A loosely defined genre that usually refers to films with a high degree of sentimentality. Although often used as a derogatory term to dismiss mainstream films with emotional excesses, the genre has specific artistic connotations that only certain films qualify for. The name “Melodrama” is a conjunction of Greek words for “Music” and “Action”, which makes for a fairly good starting point to understand what the term stands for.

WHO its pioneers were...

Besides the influence of Greek and Shakespearean tragic literature, Melodrama has deep roots in folk art and popular theatre of the nineteenth century, especially the emphasis on music, drama and performance. Directors across the globe who have made significant contributions to the genre include Douglas Sirk, Rainer Werner Fassbinder, Kenji Mizoguchi and Ritwik Ghatak. Most Indian films of the 50s and the 60s, though, could be classified as melodramas.

WHY it is


Although derided regularly as a cheap form of expression, Melodrama has the power to unsettle the audience like few other genres. When realism, understatement and subtlety have become unwritten rules of good art, Melodrama takes the opposite route and punches through to the other side. With its excesses, it can distance the audience from the narrative and make them reflect instead of asking them to submit to the authenticity of what is presented.


find it...

Ritwik Ghatak’s wrenching Meghe Dhaka Tara (1960) uses extreme deep focus cinematography with harsh, unsettling compositions as it follows Neeta (Supriya Choudhury), a single woman who must bear the burden of her family, even if it means the sacrifice of her happiness as well as physical well being.

HOW it is characterised…


Many noted melodramas fall under the marketing term “women’s pictures” and involve a female protagonist and detail her trials and tribulations in regimented social structures. While the lesser melodramas might milk her condition for sympathy, the more visionary ones can elevate this hackneyed scenario into an ambitious realm, where, for instance, her tale might become the allegory of a society or a nation at large.

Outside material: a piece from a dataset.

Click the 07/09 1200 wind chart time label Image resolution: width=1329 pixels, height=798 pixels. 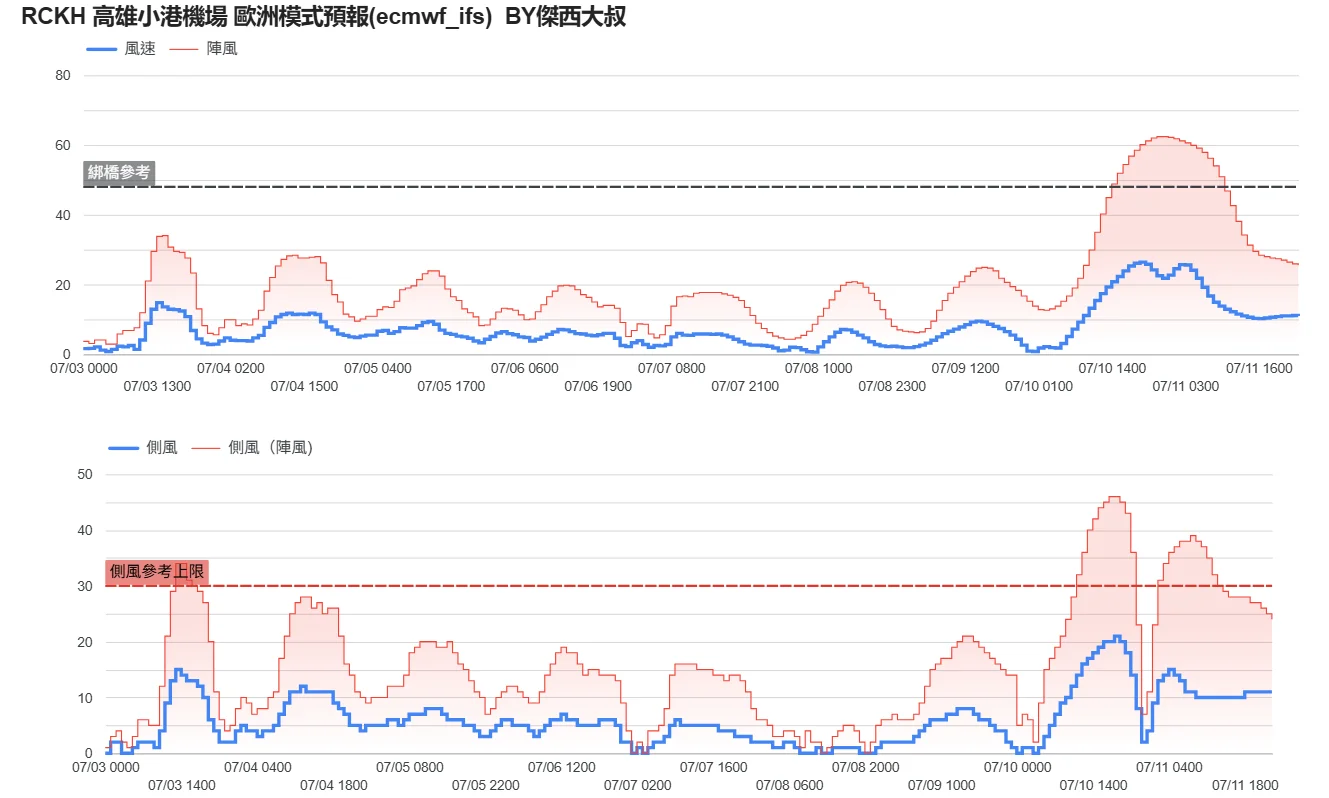(965, 368)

The dramatic extravagance of melodramatic narratives is frequently reflected in its aesthetics as well, where the idea of excesses becomes a normative principle. Every cinematic element — acting, sets, geography, use of colour, musical score and architecture — reinforces the emotions in the story through its extraordinary nature — a trait the genre partly shares with German Expressionistic movement. Such an “over-determination” of drama by filmic elements is a hallmark of Melodramatic films.